Linden provides user the ability to rewrite some linden component in plugin mode, for example Analyzer, Merge Policy, Metric Manager, Index Warmer and Similarity. Linden will initialize linden plugin automatically when linden loads config from linden.properties. Of course you need make sure JVM could find the plugin jar.
Linden plugin has 2 modes: Direct and Factory.
In direct mode, the plugin class can be initialized directly by the function init.

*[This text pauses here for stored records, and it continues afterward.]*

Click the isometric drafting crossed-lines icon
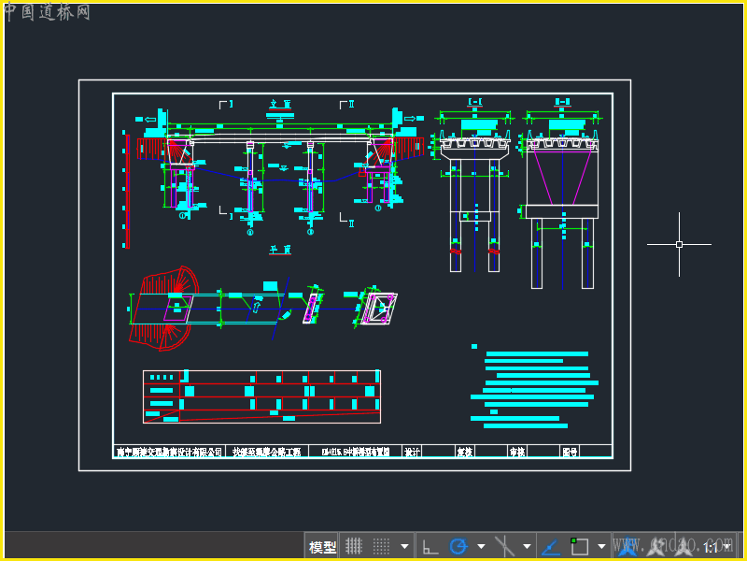Screen dimensions: 747x561 [x=504, y=546]
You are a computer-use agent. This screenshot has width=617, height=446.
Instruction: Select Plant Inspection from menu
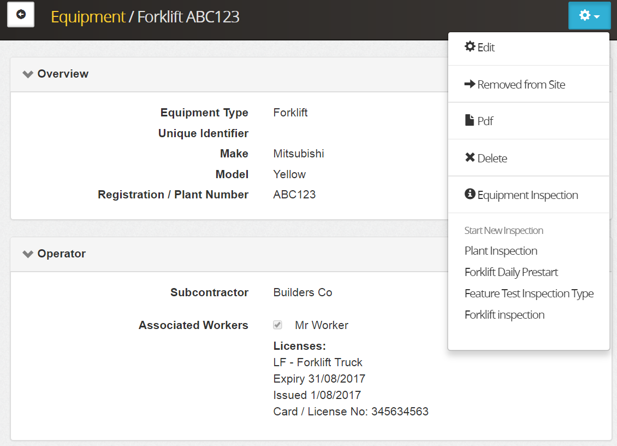click(x=501, y=251)
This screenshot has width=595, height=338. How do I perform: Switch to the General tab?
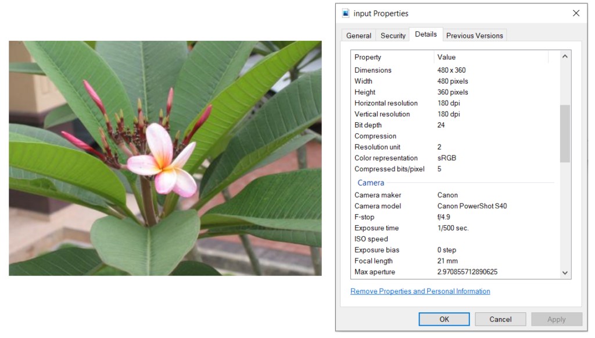[359, 35]
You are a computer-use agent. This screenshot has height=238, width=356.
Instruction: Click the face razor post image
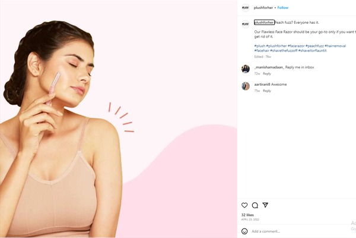119,119
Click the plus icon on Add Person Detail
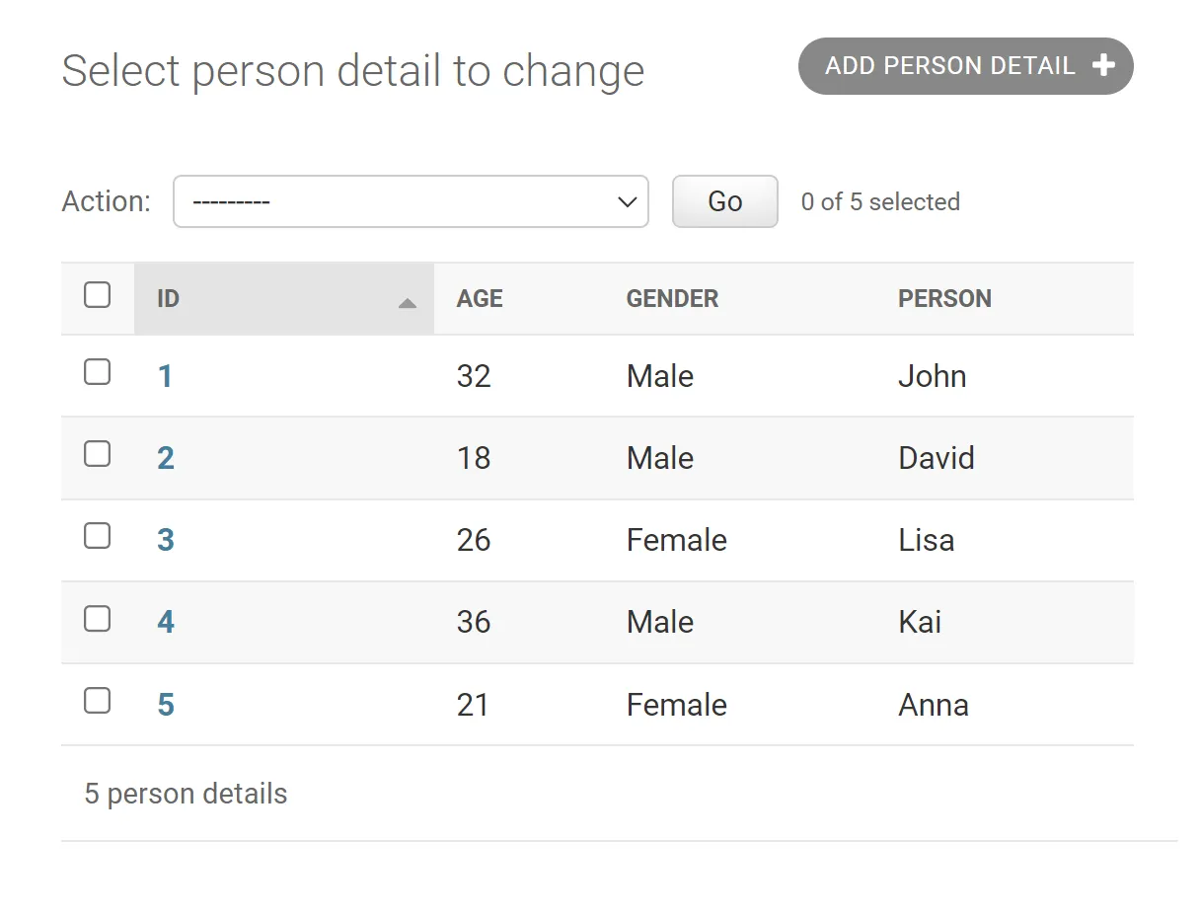Screen dimensions: 1200x917 (1103, 66)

public interface LindenPlugin {
void init(Map<String,String> config);
void close();
}
Your plugin class should implement LindenPlugin interface. init function is called by LindenPluginManager and the config parameter is generated from linden.properties by LindenPluginManager.
Linden implements KafkaGateway and SimpleFileGateway in plugin mode, so linden supports indexing data from kafka and text file natively. Index data is in JSON string format, please see Linden Work Mode Document for detail.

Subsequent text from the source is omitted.